## Quoted passage

******************************

In this talk, we outline how computational tools can be used to obtain a large corpus of Tweets, and discuss trends identified in the use of Māori loanwords in this data.

Following a wealth of studies which document the use of Māori loanwords in newspaper language (Calude et al In press, Deverson 1991, Davies and Maclagen 2006, Levendis and Calude 2019, Macalister 2006, 2007, 2008, 2009) and a small number considering spoken language (from the late 1990s, Kennedy 2001, Calude et al 2017), children’s picture books (Daly 2007, 2008, 2017) and TV news broadcasts (De Bres 2006), we complement this body of data with analyses of Social Media language. To this end, we propose a novel method of building a corpus of NZE Tweets which is both (relatively) clean and large, using machine learning techniques. The MLT Corpus (Māori Loanword Twitter Corpus) affords the study of Twitter language diachronically (over a ten year period) and idiolectally (by user ID profile). Our data comprises a mix of manually labelled and automatically categorised Tweets (in total, approx. 1 million Tweets, and nearly 20 million word tokens).

******************************

## Stored data
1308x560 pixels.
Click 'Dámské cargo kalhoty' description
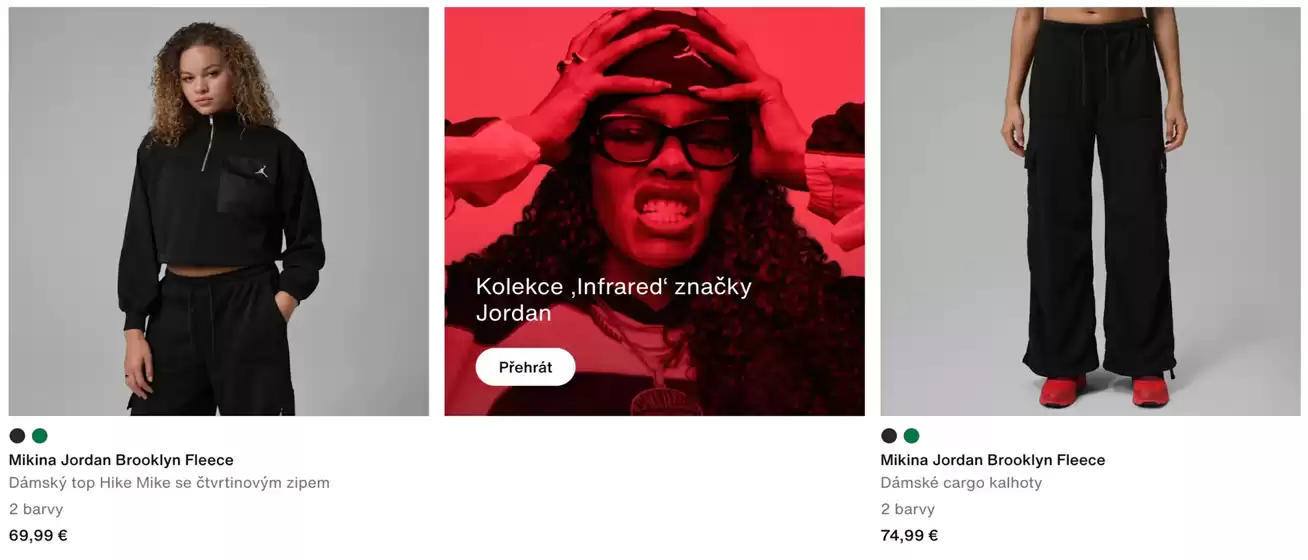coord(961,483)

******************************

## Things to do
1. Copy the talk abstract from "In this talk, we" up to and including "in this data.".
2. According to the talk abstract, roughly how many word tokens does the MLT Corpus contain?
The data comes from a separate source, unrelated to the talk abstract.

## Answers by task
1.
In this talk, we outline how computational tools can be used to obtain a large corpus of Tweets, and discuss trends identified in the use of Māori loanwords in this data.

2. Nearly 20 million word tokens.